» Exercise prompt
Write out all entries word for word.

» Information
----
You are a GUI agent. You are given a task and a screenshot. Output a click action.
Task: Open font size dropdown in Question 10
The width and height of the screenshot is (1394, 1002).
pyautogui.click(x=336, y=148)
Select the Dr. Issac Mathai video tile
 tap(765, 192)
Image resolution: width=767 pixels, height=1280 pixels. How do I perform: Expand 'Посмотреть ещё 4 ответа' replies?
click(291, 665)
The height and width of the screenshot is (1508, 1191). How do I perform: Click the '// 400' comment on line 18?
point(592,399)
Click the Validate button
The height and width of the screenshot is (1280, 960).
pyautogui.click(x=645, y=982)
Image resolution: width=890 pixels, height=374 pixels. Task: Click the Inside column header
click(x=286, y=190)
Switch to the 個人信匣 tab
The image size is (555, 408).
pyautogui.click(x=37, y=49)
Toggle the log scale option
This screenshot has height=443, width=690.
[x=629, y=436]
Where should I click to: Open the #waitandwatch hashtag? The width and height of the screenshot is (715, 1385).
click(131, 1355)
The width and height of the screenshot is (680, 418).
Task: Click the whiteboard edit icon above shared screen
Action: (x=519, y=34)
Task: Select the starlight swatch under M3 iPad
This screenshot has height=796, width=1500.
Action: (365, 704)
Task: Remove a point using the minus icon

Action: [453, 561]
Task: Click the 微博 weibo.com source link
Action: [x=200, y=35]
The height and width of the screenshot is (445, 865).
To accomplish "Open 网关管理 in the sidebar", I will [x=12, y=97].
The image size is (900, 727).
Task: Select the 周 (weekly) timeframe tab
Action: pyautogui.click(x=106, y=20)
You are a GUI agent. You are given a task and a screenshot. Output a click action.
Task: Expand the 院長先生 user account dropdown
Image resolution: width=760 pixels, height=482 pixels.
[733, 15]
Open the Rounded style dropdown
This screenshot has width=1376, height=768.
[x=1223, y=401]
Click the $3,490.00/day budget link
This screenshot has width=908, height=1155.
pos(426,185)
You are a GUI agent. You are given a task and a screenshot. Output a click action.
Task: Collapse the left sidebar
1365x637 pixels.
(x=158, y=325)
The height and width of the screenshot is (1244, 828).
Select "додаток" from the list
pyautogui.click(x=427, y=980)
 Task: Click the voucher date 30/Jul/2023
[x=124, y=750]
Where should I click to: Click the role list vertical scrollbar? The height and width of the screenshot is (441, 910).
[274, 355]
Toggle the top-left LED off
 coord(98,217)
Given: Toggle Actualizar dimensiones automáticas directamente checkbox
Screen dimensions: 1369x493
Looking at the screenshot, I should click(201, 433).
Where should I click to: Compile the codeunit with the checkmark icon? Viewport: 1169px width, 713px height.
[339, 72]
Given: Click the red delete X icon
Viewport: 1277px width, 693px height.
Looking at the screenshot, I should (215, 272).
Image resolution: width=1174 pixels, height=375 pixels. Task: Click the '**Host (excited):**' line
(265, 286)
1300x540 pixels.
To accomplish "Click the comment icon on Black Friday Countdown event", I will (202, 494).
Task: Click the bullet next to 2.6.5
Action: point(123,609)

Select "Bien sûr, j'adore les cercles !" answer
----
» Written answer
You are a GUI agent. You are given a task and a screenshot. Output a click action.
Task: Open font size dropdown in Question 10
The width and height of the screenshot is (1394, 1002).
pyautogui.click(x=336, y=148)
Select the Dr. Issac Mathai video tile
 tap(765, 192)
Image resolution: width=767 pixels, height=1280 pixels. How do I perform: Expand 'Посмотреть ещё 4 ответа' replies?
click(291, 665)
The height and width of the screenshot is (1508, 1191). How do I perform: Click the '// 400' comment on line 18?
point(592,399)
Click the Validate button
The height and width of the screenshot is (1280, 960).
pyautogui.click(x=645, y=982)
Image resolution: width=890 pixels, height=374 pixels. Task: Click the Inside column header
click(x=286, y=190)
Switch to the 個人信匣 tab
The image size is (555, 408).
pyautogui.click(x=37, y=49)
Toggle the log scale option
This screenshot has height=443, width=690.
[x=629, y=436]
Where should I click to: Open the #waitandwatch hashtag? The width and height of the screenshot is (715, 1385).
click(131, 1355)
The width and height of the screenshot is (680, 418).
Task: Click the whiteboard edit icon above shared screen
Action: (x=519, y=34)
Task: Select the starlight swatch under M3 iPad
This screenshot has height=796, width=1500.
Action: (365, 704)
Task: Remove a point using the minus icon

Action: [453, 561]
Task: Click the 微博 weibo.com source link
Action: [x=200, y=35]
The height and width of the screenshot is (445, 865).
To accomplish "Open 网关管理 in the sidebar", I will [x=12, y=97].
The image size is (900, 727).
Task: Select the 周 (weekly) timeframe tab
Action: pyautogui.click(x=106, y=20)
You are a GUI agent. You are given a task and a screenshot. Output a click action.
Task: Expand the 院長先生 user account dropdown
Image resolution: width=760 pixels, height=482 pixels.
[733, 15]
Open the Rounded style dropdown
This screenshot has width=1376, height=768.
[x=1223, y=401]
Click the $3,490.00/day budget link
This screenshot has width=908, height=1155.
pos(426,185)
You are a GUI agent. You are given a task and a screenshot. Output a click action.
Task: Collapse the left sidebar
1365x637 pixels.
(x=158, y=325)
The height and width of the screenshot is (1244, 828).
Select "додаток" from the list
pyautogui.click(x=427, y=980)
 Task: Click the voucher date 30/Jul/2023
[x=124, y=750]
Where should I click to: Click the role list vertical scrollbar? The height and width of the screenshot is (441, 910).
[274, 355]
Toggle the top-left LED off
 coord(98,217)
Given: Toggle Actualizar dimensiones automáticas directamente checkbox
Screen dimensions: 1369x493
Looking at the screenshot, I should click(201, 433).
Where should I click to: Compile the codeunit with the checkmark icon? Viewport: 1169px width, 713px height.
[339, 72]
Given: Click the red delete X icon
Viewport: 1277px width, 693px height.
Looking at the screenshot, I should (215, 272).
Image resolution: width=1174 pixels, height=375 pixels. Task: Click the '**Host (excited):**' line
(265, 286)
1300x540 pixels.
To accomplish "Click the comment icon on Black Friday Countdown event", I will (202, 494).
Task: Click the bullet next to 2.6.5
Action: point(123,609)

Select "Bien sûr, j'adore les cercles !" answer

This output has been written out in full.